## To be done
Express the entries below as a JSON list of strings, one string per line, omitting blank lines.

Target pointing data
.....

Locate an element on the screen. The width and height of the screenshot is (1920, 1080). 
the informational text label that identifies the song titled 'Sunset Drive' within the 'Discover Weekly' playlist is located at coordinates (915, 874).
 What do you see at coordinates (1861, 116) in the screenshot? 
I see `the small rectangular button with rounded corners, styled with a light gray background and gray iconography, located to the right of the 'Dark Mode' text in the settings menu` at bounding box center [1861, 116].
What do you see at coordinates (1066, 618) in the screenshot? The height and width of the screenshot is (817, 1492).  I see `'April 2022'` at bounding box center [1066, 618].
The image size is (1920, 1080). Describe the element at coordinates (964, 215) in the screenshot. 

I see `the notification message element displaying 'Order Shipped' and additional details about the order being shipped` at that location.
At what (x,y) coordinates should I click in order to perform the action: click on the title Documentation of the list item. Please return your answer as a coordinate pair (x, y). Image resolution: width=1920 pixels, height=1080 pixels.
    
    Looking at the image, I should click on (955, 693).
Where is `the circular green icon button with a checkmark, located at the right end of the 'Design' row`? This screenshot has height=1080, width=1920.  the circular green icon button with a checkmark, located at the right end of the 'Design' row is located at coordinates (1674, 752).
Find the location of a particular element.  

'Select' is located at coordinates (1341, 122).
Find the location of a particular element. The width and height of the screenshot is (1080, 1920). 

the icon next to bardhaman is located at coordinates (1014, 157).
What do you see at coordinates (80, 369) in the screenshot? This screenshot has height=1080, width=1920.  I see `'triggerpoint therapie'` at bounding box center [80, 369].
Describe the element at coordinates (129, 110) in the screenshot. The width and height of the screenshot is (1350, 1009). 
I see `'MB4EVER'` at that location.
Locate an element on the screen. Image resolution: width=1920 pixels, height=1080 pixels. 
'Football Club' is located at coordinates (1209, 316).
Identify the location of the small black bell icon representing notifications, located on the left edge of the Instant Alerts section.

.....

## Expected output
[
  "Locate an element on the screen. The width and height of the screenshot is (1920, 1080). ",
  "the informational text label that identifies the song titled 'Sunset Drive' within the 'Discover Weekly' playlist is located at coordinates (915, 874).",
  " What do you see at coordinates (1861, 116) in the screenshot? ",
  "I see `the small rectangular button with rounded corners, styled with a light gray background and gray iconography, located to the right of the 'Dark Mode' text in the settings menu` at bounding box center [1861, 116].",
  "What do you see at coordinates (1066, 618) in the screenshot? The height and width of the screenshot is (817, 1492).  I see `'April 2022'` at bounding box center [1066, 618].",
  "The image size is (1920, 1080). Describe the element at coordinates (964, 215) in the screenshot. ",
  "I see `the notification message element displaying 'Order Shipped' and additional details about the order being shipped` at that location.",
  "At what (x,y) coordinates should I click in order to perform the action: click on the title Documentation of the list item. Please return your answer as a coordinate pair (x, y). Image resolution: width=1920 pixels, height=1080 pixels.",
  "    Looking at the image, I should click on (955, 693).",
  "Where is `the circular green icon button with a checkmark, located at the right end of the 'Design' row`? This screenshot has height=1080, width=1920.  the circular green icon button with a checkmark, located at the right end of the 'Design' row is located at coordinates (1674, 752).",
  "Find the location of a particular element.  ",
  "'Select' is located at coordinates (1341, 122).",
  "Find the location of a particular element. The width and height of the screenshot is (1080, 1920). ",
  "the icon next to bardhaman is located at coordinates (1014, 157).",
  "What do you see at coordinates (80, 369) in the screenshot? This screenshot has height=1080, width=1920.  I see `'triggerpoint therapie'` at bounding box center [80, 369].",
  "Describe the element at coordinates (129, 110) in the screenshot. The width and height of the screenshot is (1350, 1009). ",
  "I see `'MB4EVER'` at that location.",
  "Locate an element on the screen. Image resolution: width=1920 pixels, height=1080 pixels. ",
  "'Football Club' is located at coordinates (1209, 316).",
  "Identify the location of the small black bell icon representing notifications, located on the left edge of the Instant Alerts section."
]